* **Description of the task**: Please continue the passage below praising conductor Claudio Abbado, starting right after its final sentence.

* **Excerpted passage**:
▶
Opera Chic loves Claudio Abbado. Loves him.
She loves Abbado, obviously one of the three best conductors working nowadays -- no matter who the other two are in one's opinion, Abbado certainly belongs in that team: his Simon Boccanegra at la Scala, a most difficult opera to tackle for a conductor, full of pitfalls and incredibly delicate passages, pregnant with drama at almost every bar, is still THE very best out there, ever. Maestro Abbado is arguably the best Beethoven conductor alive and one of the very very few best Beethoven conductors ever, up there with Von Bulow and Furtwangler and Jochum and one or two others, not more, you add your other faves there -- his Beethoven is not a monument carved in cold stone but a nervous, sinewy tiger full of surprises, of life, a wonder of invention. His Beethoven is a miracle: for lack of a better definition, Abbado's Beethoven is forever young.
◀
* **Provided records**:
▶
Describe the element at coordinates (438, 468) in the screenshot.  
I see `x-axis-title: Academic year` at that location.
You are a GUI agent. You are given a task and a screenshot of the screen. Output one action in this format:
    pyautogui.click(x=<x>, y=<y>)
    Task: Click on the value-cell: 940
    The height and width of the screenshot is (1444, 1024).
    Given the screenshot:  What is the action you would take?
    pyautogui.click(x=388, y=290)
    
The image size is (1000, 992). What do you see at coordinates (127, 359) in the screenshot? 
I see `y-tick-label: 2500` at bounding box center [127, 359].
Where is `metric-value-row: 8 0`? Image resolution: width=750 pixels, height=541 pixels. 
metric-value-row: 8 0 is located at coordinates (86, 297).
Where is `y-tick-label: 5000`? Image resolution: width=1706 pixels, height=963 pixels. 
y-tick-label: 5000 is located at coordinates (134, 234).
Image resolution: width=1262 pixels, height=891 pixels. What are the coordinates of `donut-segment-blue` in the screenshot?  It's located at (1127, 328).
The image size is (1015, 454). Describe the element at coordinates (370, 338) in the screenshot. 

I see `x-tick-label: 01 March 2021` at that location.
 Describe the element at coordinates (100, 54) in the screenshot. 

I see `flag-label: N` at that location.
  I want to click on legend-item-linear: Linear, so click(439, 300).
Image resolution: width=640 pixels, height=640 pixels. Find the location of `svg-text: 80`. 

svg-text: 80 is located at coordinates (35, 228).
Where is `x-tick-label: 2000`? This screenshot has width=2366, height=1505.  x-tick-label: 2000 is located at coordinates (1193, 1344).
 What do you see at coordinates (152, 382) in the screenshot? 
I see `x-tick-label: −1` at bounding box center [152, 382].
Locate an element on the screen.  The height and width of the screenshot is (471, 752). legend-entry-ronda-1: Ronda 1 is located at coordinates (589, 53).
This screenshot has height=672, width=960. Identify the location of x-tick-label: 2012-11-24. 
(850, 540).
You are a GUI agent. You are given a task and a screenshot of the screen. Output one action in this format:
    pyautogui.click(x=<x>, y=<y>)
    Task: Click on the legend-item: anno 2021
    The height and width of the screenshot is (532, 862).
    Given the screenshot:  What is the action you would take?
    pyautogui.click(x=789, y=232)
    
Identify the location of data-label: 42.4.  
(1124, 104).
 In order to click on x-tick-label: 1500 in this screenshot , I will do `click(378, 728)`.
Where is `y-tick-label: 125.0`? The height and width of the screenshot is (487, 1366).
◀
* **Task output**:
Of all the Verdi Requiems (oh how we love Giulini's otherworldy recording, the London one with Ilva Ligabue, that forgotten genius of the art of opera singing, and a youngest Grace Bumbry), Abbado's is the most emotionally hammering: Opera Chic literally cannot watch that raw-nerves performance too often, because the darkness and the power are just overwhelming (and yes, in this site we mock Roberto Alagna and Angela Gheorghiu a lot, mostly when they deserve it, because they do deserve it a lot, but even if they had only done this recording in their entire careers, their place in the history of classical music is assured -- just listen to them and be awed, when they deserve praise we're happy to shower them with it).
And so on: his Mahler, his Berg, we could go on for hours -- Abbado is everything you ever wanted in a conductor.
He is also a very, very generous man: he has been sharing his deep knowledge for years, to students all around the world, through his work in Venezuela discovered Gustavo Dudamel, and we hope we're not disrespectful to Daniel Harding, our sweet young maestro, if we dare say that the crazily talented Harding nevertheless owes an awful lot to Abbado's teaching and his generosity.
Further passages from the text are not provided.